• **GOAL OF THE EXERCISE**
Every record, from the first to the last, is to be printed again exactly.

☆ ☆ ☆ ☆

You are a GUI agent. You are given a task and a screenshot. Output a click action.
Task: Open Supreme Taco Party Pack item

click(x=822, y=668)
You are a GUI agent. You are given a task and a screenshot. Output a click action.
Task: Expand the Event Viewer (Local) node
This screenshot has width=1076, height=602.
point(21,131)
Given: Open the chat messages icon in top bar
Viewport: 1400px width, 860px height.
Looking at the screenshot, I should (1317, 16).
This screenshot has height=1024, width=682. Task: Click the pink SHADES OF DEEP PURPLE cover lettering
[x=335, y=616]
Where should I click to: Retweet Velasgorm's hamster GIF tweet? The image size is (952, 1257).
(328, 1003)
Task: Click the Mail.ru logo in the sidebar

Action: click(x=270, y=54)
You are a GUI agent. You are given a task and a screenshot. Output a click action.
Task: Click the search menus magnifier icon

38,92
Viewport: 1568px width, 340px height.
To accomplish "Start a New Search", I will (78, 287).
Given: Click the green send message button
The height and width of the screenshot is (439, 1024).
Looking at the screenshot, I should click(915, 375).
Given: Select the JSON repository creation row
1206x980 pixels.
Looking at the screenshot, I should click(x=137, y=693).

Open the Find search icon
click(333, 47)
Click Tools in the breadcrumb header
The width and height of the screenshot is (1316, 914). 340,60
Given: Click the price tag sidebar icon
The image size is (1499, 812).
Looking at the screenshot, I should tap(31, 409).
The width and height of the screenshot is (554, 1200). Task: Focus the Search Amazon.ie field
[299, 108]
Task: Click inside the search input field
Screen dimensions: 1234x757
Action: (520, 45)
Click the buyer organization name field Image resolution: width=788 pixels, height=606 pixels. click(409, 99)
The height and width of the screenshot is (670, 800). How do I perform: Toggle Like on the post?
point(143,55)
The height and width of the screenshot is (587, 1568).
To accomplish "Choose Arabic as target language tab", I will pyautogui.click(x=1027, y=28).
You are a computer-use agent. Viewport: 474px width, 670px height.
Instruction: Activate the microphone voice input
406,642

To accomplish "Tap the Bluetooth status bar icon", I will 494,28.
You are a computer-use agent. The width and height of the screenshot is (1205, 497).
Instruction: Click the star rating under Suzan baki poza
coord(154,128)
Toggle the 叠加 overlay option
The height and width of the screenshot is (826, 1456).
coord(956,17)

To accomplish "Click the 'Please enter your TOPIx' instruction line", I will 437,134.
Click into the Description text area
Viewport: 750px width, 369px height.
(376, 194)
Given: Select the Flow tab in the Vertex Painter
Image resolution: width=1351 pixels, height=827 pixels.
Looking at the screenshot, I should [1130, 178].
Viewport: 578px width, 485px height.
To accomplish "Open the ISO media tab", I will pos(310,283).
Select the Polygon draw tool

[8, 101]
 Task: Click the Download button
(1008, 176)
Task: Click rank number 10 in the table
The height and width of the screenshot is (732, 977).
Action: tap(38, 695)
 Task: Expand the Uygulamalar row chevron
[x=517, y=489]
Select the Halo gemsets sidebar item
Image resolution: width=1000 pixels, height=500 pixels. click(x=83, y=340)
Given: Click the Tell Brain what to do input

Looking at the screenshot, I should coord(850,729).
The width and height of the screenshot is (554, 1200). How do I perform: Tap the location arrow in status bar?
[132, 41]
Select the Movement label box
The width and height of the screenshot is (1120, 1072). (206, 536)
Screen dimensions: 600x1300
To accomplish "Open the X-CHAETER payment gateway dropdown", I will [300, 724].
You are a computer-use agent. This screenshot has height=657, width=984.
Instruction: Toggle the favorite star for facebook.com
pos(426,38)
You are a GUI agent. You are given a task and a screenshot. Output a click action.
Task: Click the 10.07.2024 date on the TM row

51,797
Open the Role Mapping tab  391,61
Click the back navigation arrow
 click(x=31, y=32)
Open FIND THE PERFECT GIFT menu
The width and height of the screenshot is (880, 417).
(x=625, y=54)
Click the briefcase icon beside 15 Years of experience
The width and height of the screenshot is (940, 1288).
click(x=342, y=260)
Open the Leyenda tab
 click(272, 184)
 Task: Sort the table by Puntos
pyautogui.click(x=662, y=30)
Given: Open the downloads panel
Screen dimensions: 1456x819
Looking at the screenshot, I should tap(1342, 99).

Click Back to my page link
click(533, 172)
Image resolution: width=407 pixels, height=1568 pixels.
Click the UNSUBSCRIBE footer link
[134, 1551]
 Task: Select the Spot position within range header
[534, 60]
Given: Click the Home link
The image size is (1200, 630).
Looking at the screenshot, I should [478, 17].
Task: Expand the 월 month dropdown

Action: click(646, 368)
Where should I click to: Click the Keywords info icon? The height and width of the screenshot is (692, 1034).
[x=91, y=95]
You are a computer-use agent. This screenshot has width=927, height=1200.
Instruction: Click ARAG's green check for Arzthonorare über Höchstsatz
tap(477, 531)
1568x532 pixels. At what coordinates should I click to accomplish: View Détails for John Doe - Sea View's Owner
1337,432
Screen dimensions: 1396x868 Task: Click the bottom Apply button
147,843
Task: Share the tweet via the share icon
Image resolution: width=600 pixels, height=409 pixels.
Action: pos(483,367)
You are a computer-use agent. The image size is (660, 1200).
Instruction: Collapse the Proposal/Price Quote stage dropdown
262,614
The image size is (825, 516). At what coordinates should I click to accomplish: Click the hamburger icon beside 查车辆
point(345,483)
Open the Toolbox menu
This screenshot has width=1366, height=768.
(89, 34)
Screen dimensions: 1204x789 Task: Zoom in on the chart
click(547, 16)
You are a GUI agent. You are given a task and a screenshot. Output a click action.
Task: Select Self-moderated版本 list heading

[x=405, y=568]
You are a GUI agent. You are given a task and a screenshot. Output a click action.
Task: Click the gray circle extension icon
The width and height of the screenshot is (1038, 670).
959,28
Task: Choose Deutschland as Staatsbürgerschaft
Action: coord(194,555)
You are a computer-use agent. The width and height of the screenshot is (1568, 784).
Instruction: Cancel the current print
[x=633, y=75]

☆ ☆ ☆ ☆

• **FINISHED TASK**
You are a GUI agent. You are given a task and a screenshot. Output a click action.
Task: Open Supreme Taco Party Pack item

click(x=822, y=668)
You are a GUI agent. You are given a task and a screenshot. Output a click action.
Task: Expand the Event Viewer (Local) node
This screenshot has width=1076, height=602.
point(21,131)
Given: Open the chat messages icon in top bar
Viewport: 1400px width, 860px height.
Looking at the screenshot, I should (1317, 16).
This screenshot has height=1024, width=682. Task: Click the pink SHADES OF DEEP PURPLE cover lettering
[x=335, y=616]
Where should I click to: Retweet Velasgorm's hamster GIF tweet? The image size is (952, 1257).
(328, 1003)
Task: Click the Mail.ru logo in the sidebar

Action: click(x=270, y=54)
You are a GUI agent. You are given a task and a screenshot. Output a click action.
Task: Click the search menus magnifier icon

38,92
Viewport: 1568px width, 340px height.
To accomplish "Start a New Search", I will (78, 287).
Given: Click the green send message button
The height and width of the screenshot is (439, 1024).
Looking at the screenshot, I should click(915, 375).
Given: Select the JSON repository creation row
1206x980 pixels.
Looking at the screenshot, I should click(x=137, y=693).

Open the Find search icon
click(333, 47)
Click Tools in the breadcrumb header
The width and height of the screenshot is (1316, 914). 340,60
Given: Click the price tag sidebar icon
The image size is (1499, 812).
Looking at the screenshot, I should tap(31, 409).
The width and height of the screenshot is (554, 1200). Task: Focus the Search Amazon.ie field
[299, 108]
Task: Click inside the search input field
Screen dimensions: 1234x757
Action: (520, 45)
Click the buyer organization name field Image resolution: width=788 pixels, height=606 pixels. click(409, 99)
The height and width of the screenshot is (670, 800). How do I perform: Toggle Like on the post?
point(143,55)
The height and width of the screenshot is (587, 1568).
To accomplish "Choose Arabic as target language tab", I will pyautogui.click(x=1027, y=28).
You are a computer-use agent. Viewport: 474px width, 670px height.
Instruction: Activate the microphone voice input
406,642

To accomplish "Tap the Bluetooth status bar icon", I will 494,28.
You are a computer-use agent. The width and height of the screenshot is (1205, 497).
Instruction: Click the star rating under Suzan baki poza
coord(154,128)
Toggle the 叠加 overlay option
The height and width of the screenshot is (826, 1456).
coord(956,17)

To accomplish "Click the 'Please enter your TOPIx' instruction line", I will 437,134.
Click into the Description text area
Viewport: 750px width, 369px height.
(376, 194)
Given: Select the Flow tab in the Vertex Painter
Image resolution: width=1351 pixels, height=827 pixels.
Looking at the screenshot, I should [1130, 178].
Viewport: 578px width, 485px height.
To accomplish "Open the ISO media tab", I will pos(310,283).
Select the Polygon draw tool

[8, 101]
 Task: Click the Download button
(1008, 176)
Task: Click rank number 10 in the table
The height and width of the screenshot is (732, 977).
Action: tap(38, 695)
 Task: Expand the Uygulamalar row chevron
[x=517, y=489]
Select the Halo gemsets sidebar item
Image resolution: width=1000 pixels, height=500 pixels. click(x=83, y=340)
Given: Click the Tell Brain what to do input

Looking at the screenshot, I should coord(850,729).
The width and height of the screenshot is (554, 1200). How do I perform: Tap the location arrow in status bar?
[132, 41]
Select the Movement label box
The width and height of the screenshot is (1120, 1072). (206, 536)
Screen dimensions: 600x1300
To accomplish "Open the X-CHAETER payment gateway dropdown", I will [300, 724].
You are a computer-use agent. This screenshot has height=657, width=984.
Instruction: Toggle the favorite star for facebook.com
pos(426,38)
You are a GUI agent. You are given a task and a screenshot. Output a click action.
Task: Click the 10.07.2024 date on the TM row

51,797
Open the Role Mapping tab  391,61
Click the back navigation arrow
 click(x=31, y=32)
Open FIND THE PERFECT GIFT menu
The width and height of the screenshot is (880, 417).
(x=625, y=54)
Click the briefcase icon beside 15 Years of experience
The width and height of the screenshot is (940, 1288).
click(x=342, y=260)
Open the Leyenda tab
 click(272, 184)
 Task: Sort the table by Puntos
pyautogui.click(x=662, y=30)
Given: Open the downloads panel
Screen dimensions: 1456x819
Looking at the screenshot, I should tap(1342, 99).

Click Back to my page link
click(533, 172)
Image resolution: width=407 pixels, height=1568 pixels.
Click the UNSUBSCRIBE footer link
[134, 1551]
 Task: Select the Spot position within range header
[534, 60]
Given: Click the Home link
The image size is (1200, 630).
Looking at the screenshot, I should [478, 17].
Task: Expand the 월 month dropdown

Action: click(646, 368)
Where should I click to: Click the Keywords info icon? The height and width of the screenshot is (692, 1034).
[x=91, y=95]
You are a computer-use agent. This screenshot has width=927, height=1200.
Instruction: Click ARAG's green check for Arzthonorare über Höchstsatz
tap(477, 531)
1568x532 pixels. At what coordinates should I click to accomplish: View Détails for John Doe - Sea View's Owner
1337,432
Screen dimensions: 1396x868 Task: Click the bottom Apply button
147,843
Task: Share the tweet via the share icon
Image resolution: width=600 pixels, height=409 pixels.
Action: pos(483,367)
You are a computer-use agent. The image size is (660, 1200).
Instruction: Collapse the Proposal/Price Quote stage dropdown
262,614
The image size is (825, 516). At what coordinates should I click to accomplish: Click the hamburger icon beside 查车辆
point(345,483)
Open the Toolbox menu
This screenshot has width=1366, height=768.
(89, 34)
Screen dimensions: 1204x789 Task: Zoom in on the chart
click(547, 16)
You are a GUI agent. You are given a task and a screenshot. Output a click action.
Task: Select Self-moderated版本 list heading

[x=405, y=568]
You are a GUI agent. You are given a task and a screenshot. Output a click action.
Task: Click the gray circle extension icon
The width and height of the screenshot is (1038, 670).
959,28
Task: Choose Deutschland as Staatsbürgerschaft
Action: coord(194,555)
You are a computer-use agent. The width and height of the screenshot is (1568, 784).
Instruction: Cancel the current print
[x=633, y=75]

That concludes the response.